Chee and Hidalgo are the most prominent Lucasfilm employees in the maintenance of canon already; Hidalgo in particular is regarded as something of an arch-nerd or super-fanboy who made his dreams come true when he went to work for George. They're the kind of people who would work to save whatever they possibly could, even if it's random statistics from the old West End Games sourcebooks, because they love it all. (Well, almost all.)

Now, of course the people writing the new movie's script are going to want to change things, regardless of whether that makes anything better. That's the way Hollywood works: it has to leave its own mark on a story, even if the story was perfectly fine beforehand. (And make no mistake: there's a lot in the EU that can't be described as "perfectly fine". Some, like Dark Empire, the Jedi Academy trilogy, or the Jedi Prince books...well, it would be charitable to refer to them as "bad".) If the writers are really determined to change something, one might argue, the story group is just going to have to go along with that. Maybe. The point is that there are pressures from both directions. If they wanted to bulldoze canon entirely, they wouldn't have brought in Chee or Hidalgo. Some things are definitely going to change; some things probably aren't.
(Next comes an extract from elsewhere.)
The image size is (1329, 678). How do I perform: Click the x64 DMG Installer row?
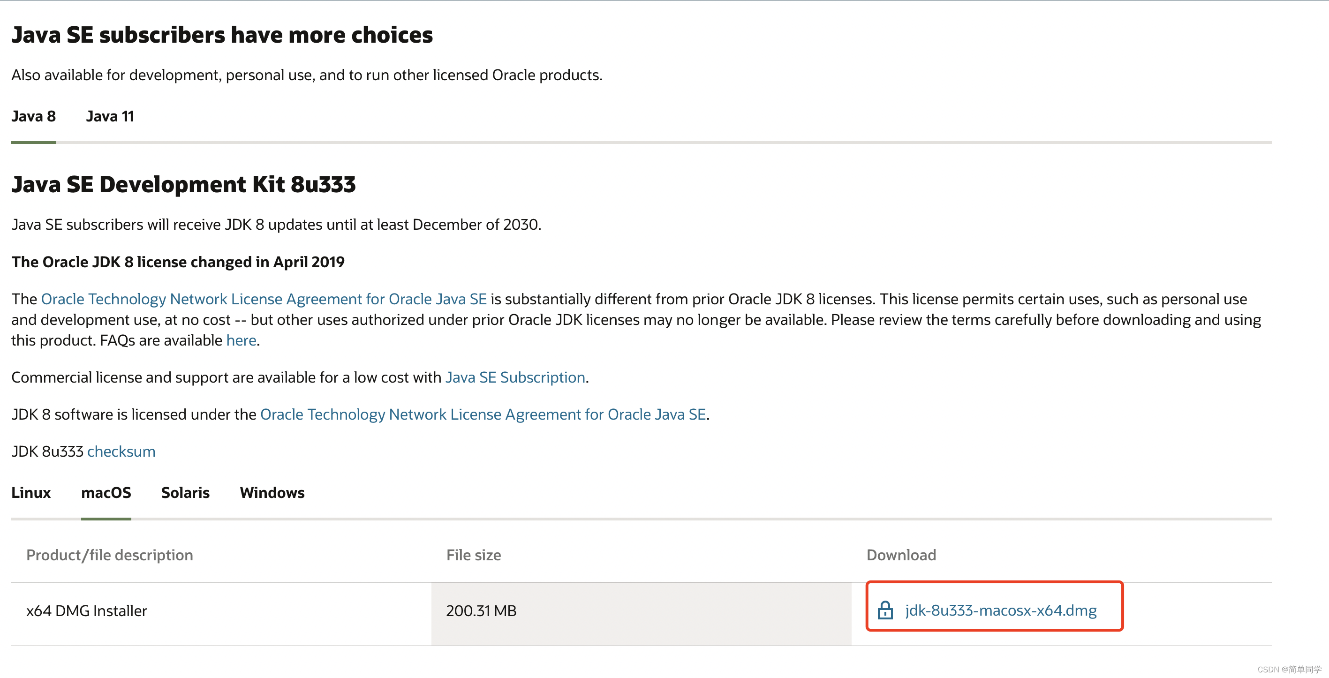pyautogui.click(x=87, y=610)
We simply don't know what's what, and there's not a whole lot of ground for guesswork.
Surprisingly, the Star Wars canon system is even dumber than the Star Trek one.
"Ignore it if you like cause it's all contradictory and probably didn't happen" isn't less dumb than anything, sorry.
Watch. The reviews. :cry:
They're not that good and are very strongly influenced by nostalgia. I wasn't overly impressed by any of them. Some of the points are okay, some of them are just as, if not more applicable to the first three movies, and some of them are patently unfair criticisms.
 
They're not that good and are very strongly influenced by nostalgia. I wasn't overly impressed by any of them. Some of the points are okay, some of them are just as, if not more applicable to the first three movies, and some of them are patently unfair criticisms.

Did you hear his New Hope commentary? He doesn't spend the entire movie rambling about how amazing it is; he points out plot holes and questionable acting wherever it is.

IMHO he actually gives the prequels too much credit, but whatever. Critics of the reviews tend to obsess over little details without picking at his real criticisms.